The study was published in the Oct. 17, 2019, New England Journal of Medicine and was summarized in the Oct. 25, 2019, ACP Gastroenterology Monthly. The following commentary, by Vivek Kumbhari, MBChB, and Lawrence J. Cheskin, MD, FACP, appeared in the ACP Journal Club section of the March 17 Annals of Internal Medicine.
The trial by Spechler and colleagues suggests that, at least in this highly selected and arguably desperate patient population, LNF is the optimal treatment. This is in contrast to the literature and expert opinion, which suggest that LNF be avoided in this population due to poor efficacy. A prespecified subgroup analysis showed that patients with reflux hypersensitivity alone benefited from LNF, although this finding is hypothesis-generating and requires further investigation. Surgery for a functional disease like reflux hypersensitivity should be considered only with caution.

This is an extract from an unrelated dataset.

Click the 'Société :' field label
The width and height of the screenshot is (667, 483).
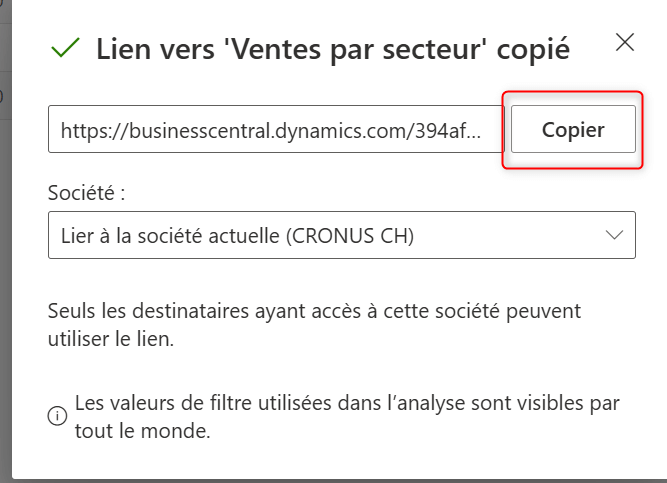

A key message from the trial is that true PPI-refractory [gastroesophageal reflux disease] GERD is uncommon: Only 21% of screened patients met the rigorous and objective eligibility criteria. Thorough evaluation of patients labeled as such will identify a substantial number who neither require nor would benefit from escalation to LNF. We recommend that patients be referred for endoscopy with biopsy, esophageal manometry, and impedance-pH testing before considering LNF.

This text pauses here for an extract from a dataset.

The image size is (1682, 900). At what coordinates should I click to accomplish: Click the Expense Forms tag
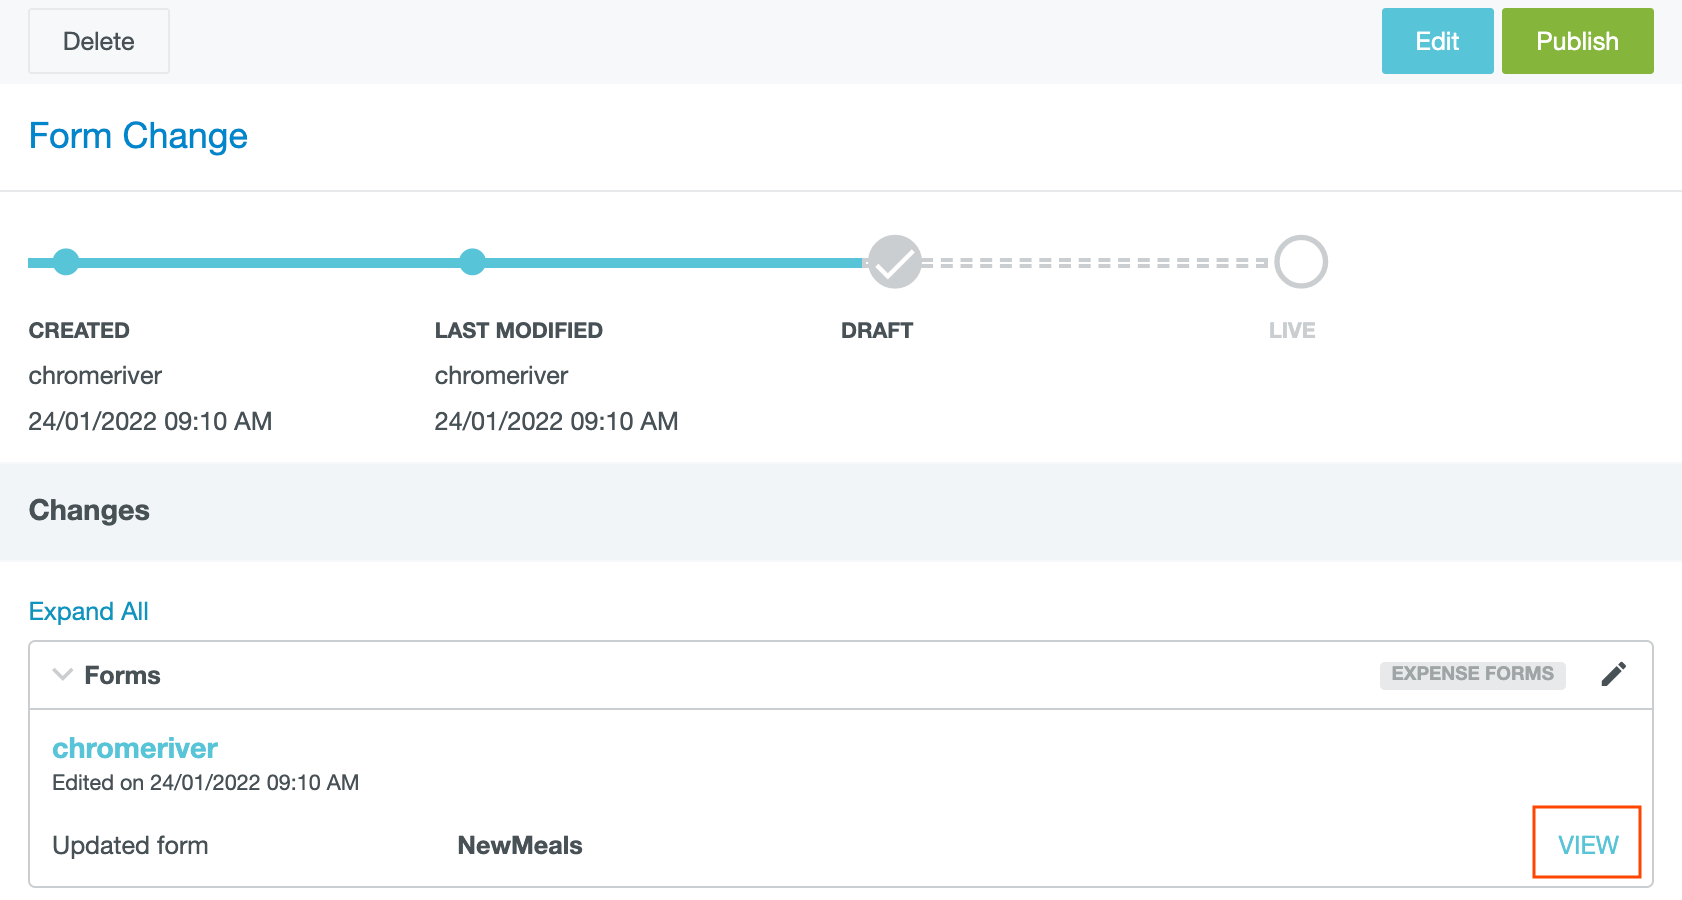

It is surprising that the primary outcome in the trial was the subjective GERD-[Health-Related Quality of Life] HRQL questionnaire. The known marked placebo response to surgery may have inflated the superiority of LNF detected over medical therapy. Impedance-pH testing at 1 year, even as a secondary end point, would have been valuable. In fact, this would be the next logical evaluation step for LNF patients who did not achieve adequate remission of symptoms.
Physicians should not change their practice based on these results until they are confirmed by studies assessing objective primary end points. Meanwhile, patients should receive a thorough work-up to detect other causes of unresponsiveness to PPIs before considering referral for surgery.